Reviewed by Bruce Rhodes


December 17, 2004


Timely and Thought-Provoking

Once again the Worldwatch Institute has published an important summary of the state of the world, using a sense of both urgency and hope.

The special focus of the eight chapters in the 2004 edition is "The Consumer Society". The authors document how we in the "developed world" continue to waste vast quantities of water and energy, despite having access to technology that, were we to embrace it, could dramatically reduce our "environmental footprint". We continue to eat more food than we need, and our diet includes more resource-intensive choices, such as beef, than are sustainable long-term. We continue to "inventory" in our homes more clothing than we realistically need, in effect storing in our closets the land, water and pesticides that it took to grow the cotton to make our shirts and sweaters, and the diesel fuel to run the ship that brought the clothing from south Asia.

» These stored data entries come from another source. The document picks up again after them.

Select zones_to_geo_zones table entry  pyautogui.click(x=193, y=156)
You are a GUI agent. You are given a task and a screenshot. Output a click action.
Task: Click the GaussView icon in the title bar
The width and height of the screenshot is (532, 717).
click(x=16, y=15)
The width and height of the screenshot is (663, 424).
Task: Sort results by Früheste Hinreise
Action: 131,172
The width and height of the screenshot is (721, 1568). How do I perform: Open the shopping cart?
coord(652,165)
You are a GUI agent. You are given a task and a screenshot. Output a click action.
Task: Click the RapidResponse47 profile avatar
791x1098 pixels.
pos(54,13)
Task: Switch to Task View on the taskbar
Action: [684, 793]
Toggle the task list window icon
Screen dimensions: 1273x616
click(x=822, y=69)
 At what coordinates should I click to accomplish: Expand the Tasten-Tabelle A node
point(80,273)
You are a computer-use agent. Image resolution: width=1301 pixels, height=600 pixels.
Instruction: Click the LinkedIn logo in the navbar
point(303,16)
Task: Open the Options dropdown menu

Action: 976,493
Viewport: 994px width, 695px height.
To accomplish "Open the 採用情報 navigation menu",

Consumption for many is a mantra reinforced by the economic systems of "free enterprise", advertising, government policy that puts great emphasis on GDP as a measure of aggregate well-being, and the right of individuals to make choices. The challenge is that unbridled consumption cannot be sustained, especially if the growing middle class in the developing world aspires to acquire possessions and to consume to the degree that people in North America, Europe and Japan have already been doing for at least twenty years. Indeed, there are moral and social justice issues about the developed world warning the likes of India and China to resist embracing a full consumer society, when one considers that a) the developed world continues to consume and pollute at disproportionately high levels per capita; b) so much of the raw resources the developed world uses are extracted from the developing world, and c) a great deal of waste generated by the developed world, such as decommissioned ships dismantled on the shores of India, ends up in the developed world.

I highly recommend this book. In addition to the well-researched eight chapters, which can be read in any order, there are several sidebar articles, usually each two pages long, discussing the environmental impact of our producing and using such everyday items as plastic bags, computers, cell phones, bottled water, shrimp, cotton t-shirts, and paper. There is even an article that describes the ecological damage done by our using antibacterial soap. In short, what seem at first glance to be innocuous choices of what to consume, turn out to have profound implications on the viability of our ecosystems, if enough of us make unsustainable consumption choices.

On the one hand, there is great disparity in consumption patterns from one corner of the planet to another. Some don't get enough to eat, while others literally kill themselves by excessive and ill-advised eating decisions. On the other hand, the authors offer guidance, in chapters such as "Watching What We Eat", "Better Energy Choices", and "Boosting Water Productivity". The good news is that most of us can reduce our ecological footprint, attain better health and greater happiness, and often save money, by adopting practices that relate to consuming less, and to consuming more wisely. As Chinese philosopher Lao Tzu once said, "To know when you have enough is to be rich."